Lines of the data that contain the word "agent" are the ones to copy.

(DATA PROVIDED)

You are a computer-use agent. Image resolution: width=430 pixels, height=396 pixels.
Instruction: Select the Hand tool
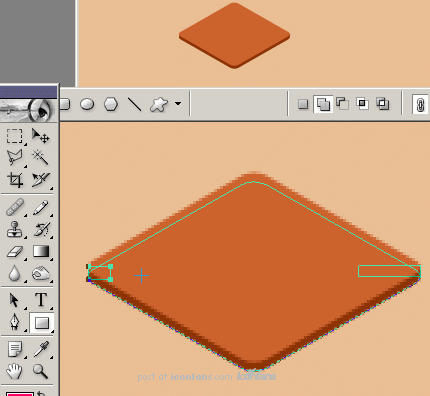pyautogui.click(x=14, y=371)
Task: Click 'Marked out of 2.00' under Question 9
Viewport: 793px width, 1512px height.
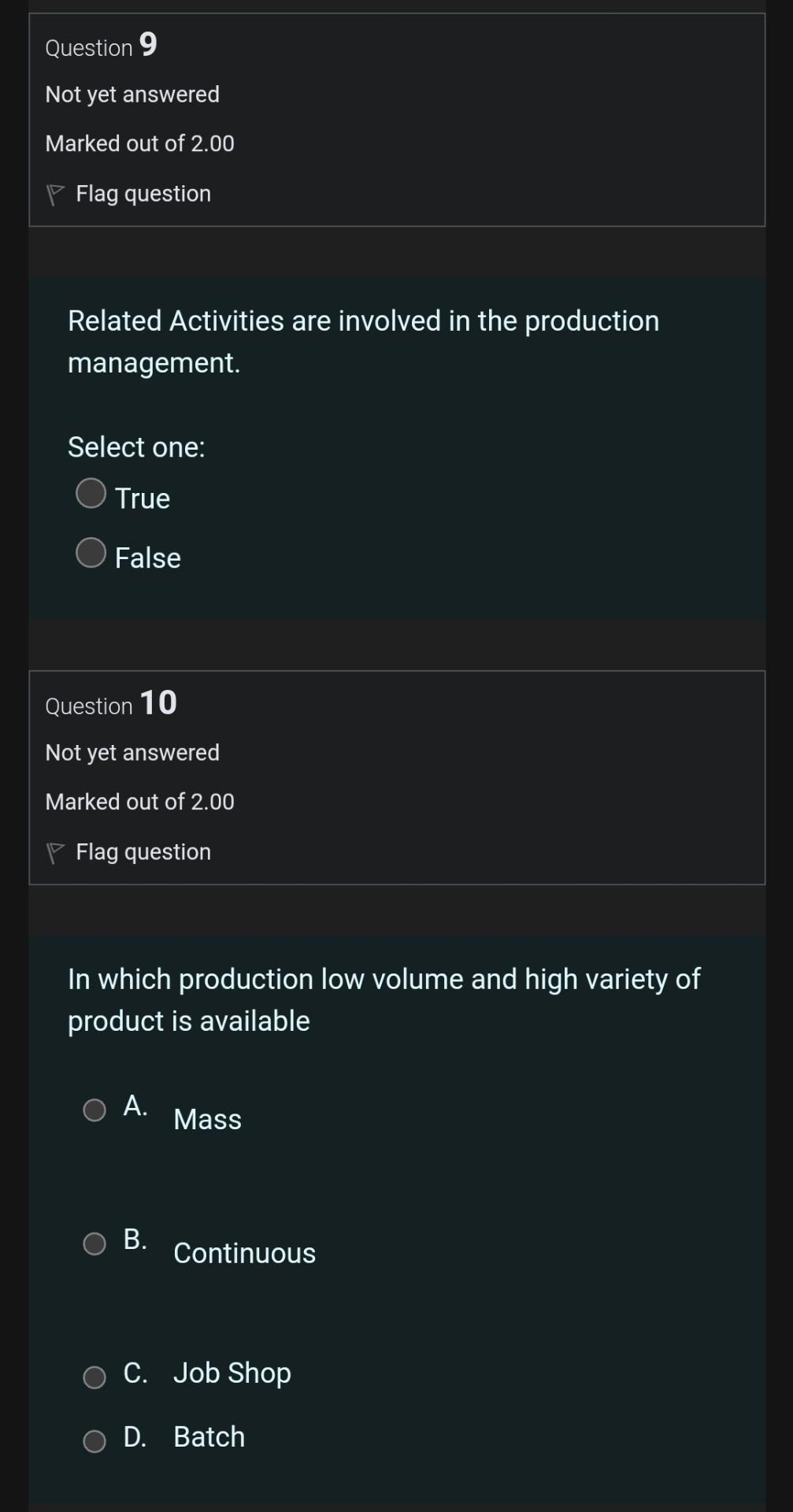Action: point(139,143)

(End DATA PROVIDED)
(DATA PROVIDED)

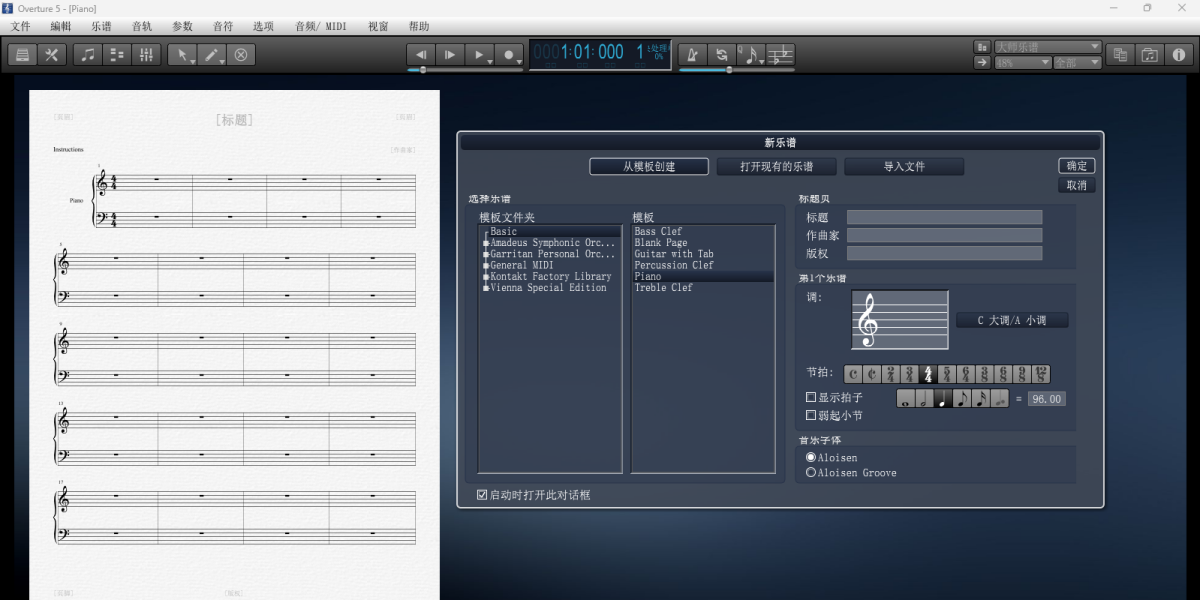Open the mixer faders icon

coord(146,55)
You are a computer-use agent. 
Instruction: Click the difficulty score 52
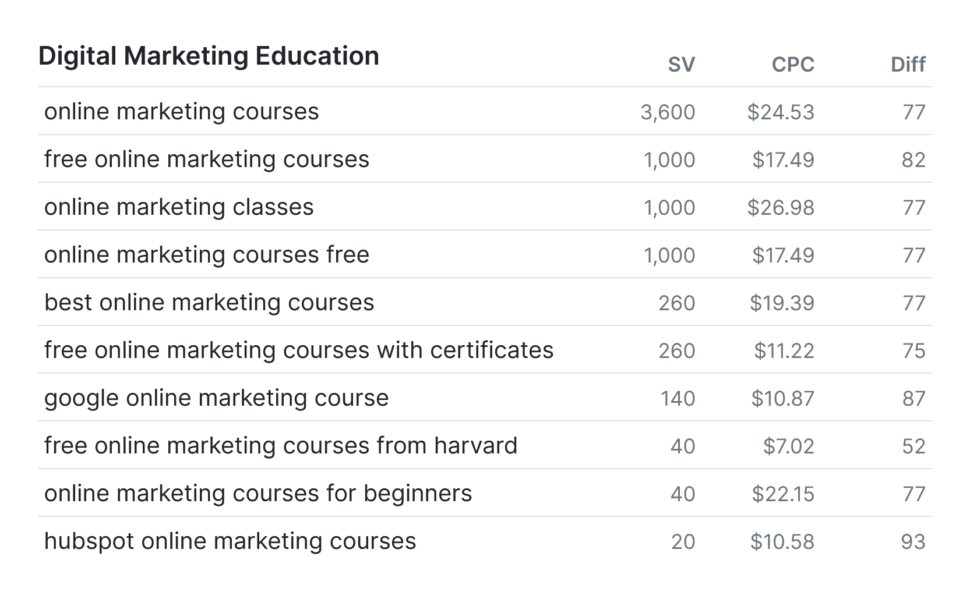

(End DATA PROVIDED)
(DATA PROVIDED)

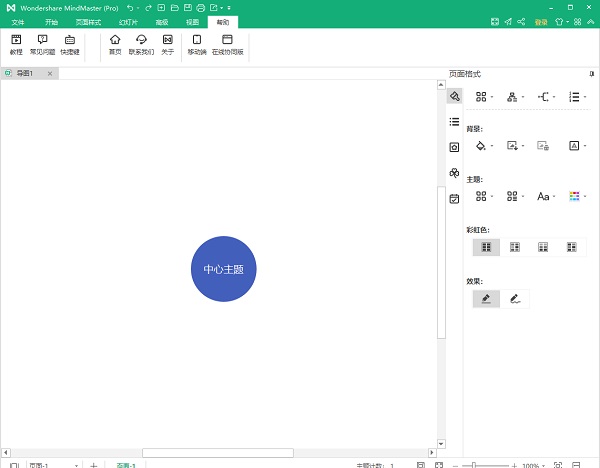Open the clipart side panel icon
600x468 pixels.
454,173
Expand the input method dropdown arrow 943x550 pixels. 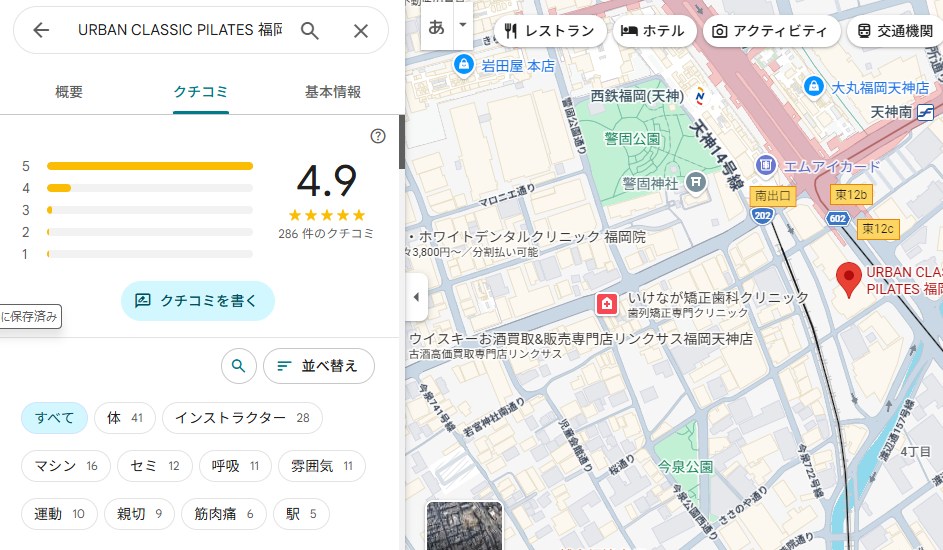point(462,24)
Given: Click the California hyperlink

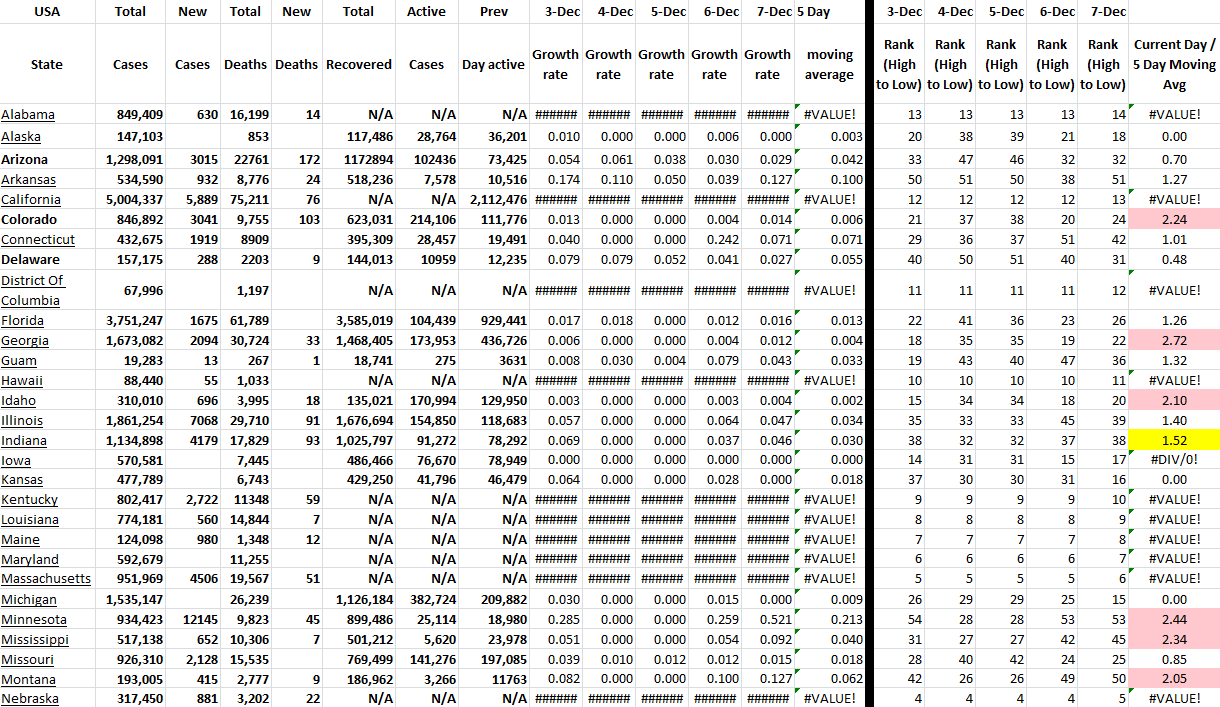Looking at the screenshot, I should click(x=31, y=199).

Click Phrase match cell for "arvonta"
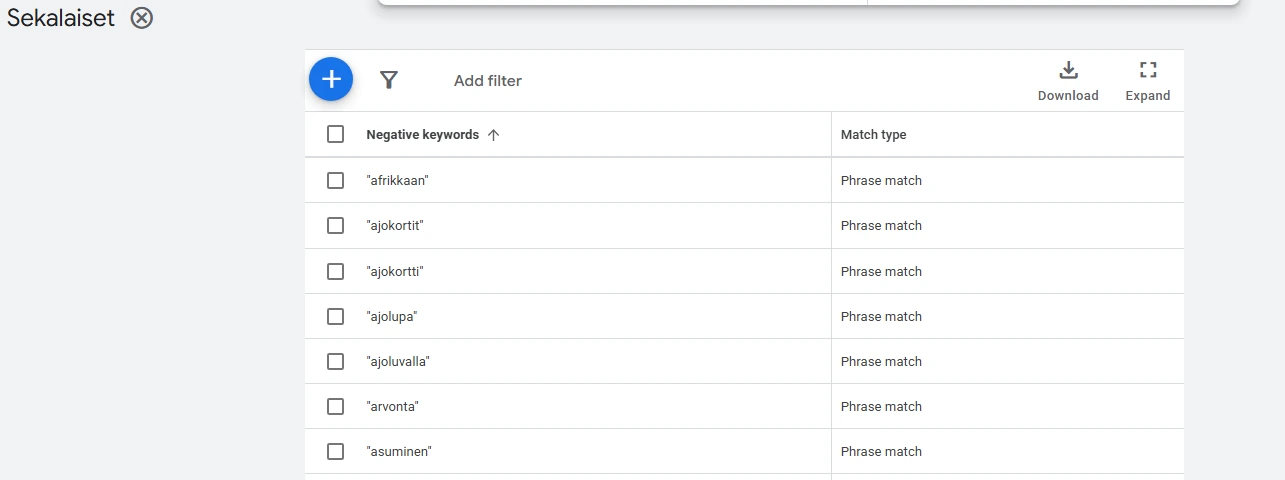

(End DATA PROVIDED)

## ANSWER BELOW
You are a computer-use agent. Image resolution: width=430 pixels, height=396 pixels.
You are a computer-use agent. 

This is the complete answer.